S’émerveiller, une arme pour résister à la cruauté du monde


Par Anne Ducrocq

Dans une de ses dernières lettres, Jacques Decour, un professeur d’allemand résistant, exécuté en 1942, interrogeait : « Nous sommes-nous assez émerveillés les uns des autres ? Avons-nous été heureux d’être ensemble ? » De même, Anne Frank, jeune fille juive de 15 ans, qui mourra du typhus dans un camp, au fond du minuscule réduit qui lui tient lieu de cachette, au bord d’un canal de la capitale néerlandaise, conserve pourtant intacte sa capacité de s’émerveiller devant les petites joies de la vie. Elle décrit dans son célèbre Journal les fêtes de famille, l’émoi que lui procure le souvenir de Peter, son premier amour, ou encore l’agitation liée à sa croissance adolescente.


Oui, certains arrivent à ne pas se laisser envahir et submerger par la cruauté du monde. Oui, certains ont gardé l’émerveillement et une joie miraculeuse à la bouche et dans le cœur jusqu’au bout, jusque dans les camps de la mort. Ainsi, en 1942, tandis que le processus de déportation se met en marche, Etty Hillesum s’émerveille devant cinq boutons de rose et les poèmes de Rilke. Dans le camp de transit de Westerbork, elle écrit : " De l’autre côté de cette tente, le soleil nous offre soir après soir le spectacle d’un coucher inédit. Ce camp perdu dans la lande de Drenthe abrite des paysages variés. Je crois que la beauté du monde est partout, même là où les manuels de géographie nous décrivent la terre comme aride, infertile et sans accidents. Il est vrai que la plupart des livres ne valent rien, il nous faudra les réécrire. " Au lieu de parler de ce qu’elle vit et voit dans le camp, elle parle des livres de géographie insensibles à la beauté du monde ! « La liberté intérieure d’Etty Hillesum, dit Bertrand Vergely, me fait penser à celle d’un autre être éminemment libre, Epictète. Le philosophe (fils d’esclave et esclave lui-même) s’est penché sur la différence qui existe entre un esclave et un empereur. Son raisonnement est simple : selon lui, nous sommes tous des esclaves, limités par toutes les choses qui ne dépendent pas de nous. Le sage, le stoïcien accompli, est celui qui accepte ce que les événements et le destin lui apportent, tant que ceci n’est pas de son ressort. Etty Hillesum est parvenue à ce sommet incandescent. Elle a compris que la réalité est plus profonde que le mal, la souffrance et la mort. Comprendre cela, c’est faire une expérience existentielle, c’est tout embrasser car tout est vivant. Les nazis peuvent tuer Etty, ils ne peuvent ni fabriquer la splendeur d’un soleil qui se couche ni l’empêcher de jouir de cette beauté. Elle, qui est en train de mourir, n’est pas dans la mort, car elle vit spirituellement et trouve la vie belle, même dans un camp. Elle est passée de l’autre côté du miroir, elle est devenue l’un de ces « délivrés vivants » dont parle l’Inde... »

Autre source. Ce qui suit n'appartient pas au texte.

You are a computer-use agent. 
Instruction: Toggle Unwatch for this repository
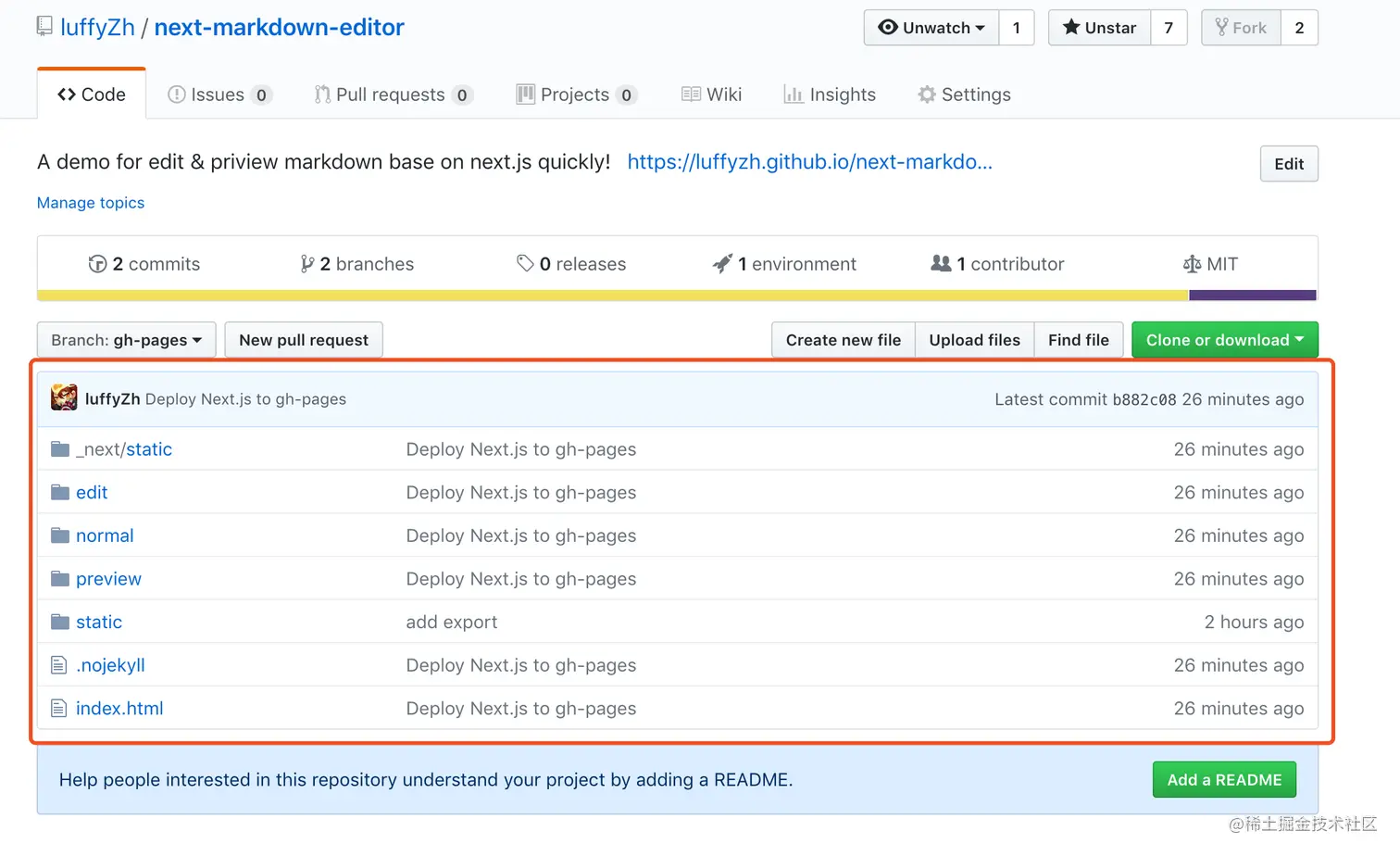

« Chaque jour je suis [...] sur les champs de bataille ou, peut-on dire, les champs de massacre. Parfois s’impose à moi comme une vision des champs de bataille de la couleur verte d’un poison, je suis auprès des affamés, des torturés, des moribonds, chaque jour ; mais je suis aussi proche du jasmin et du morceau de ciel derrière ma fenêtre. Dans une vie, il y a place pour tout. Pour une foi en Dieu et pour une mort misérable. » Etty Hillesum, Lettres de Westerbork


L’émerveillement, l’arme ultime de résistance ?...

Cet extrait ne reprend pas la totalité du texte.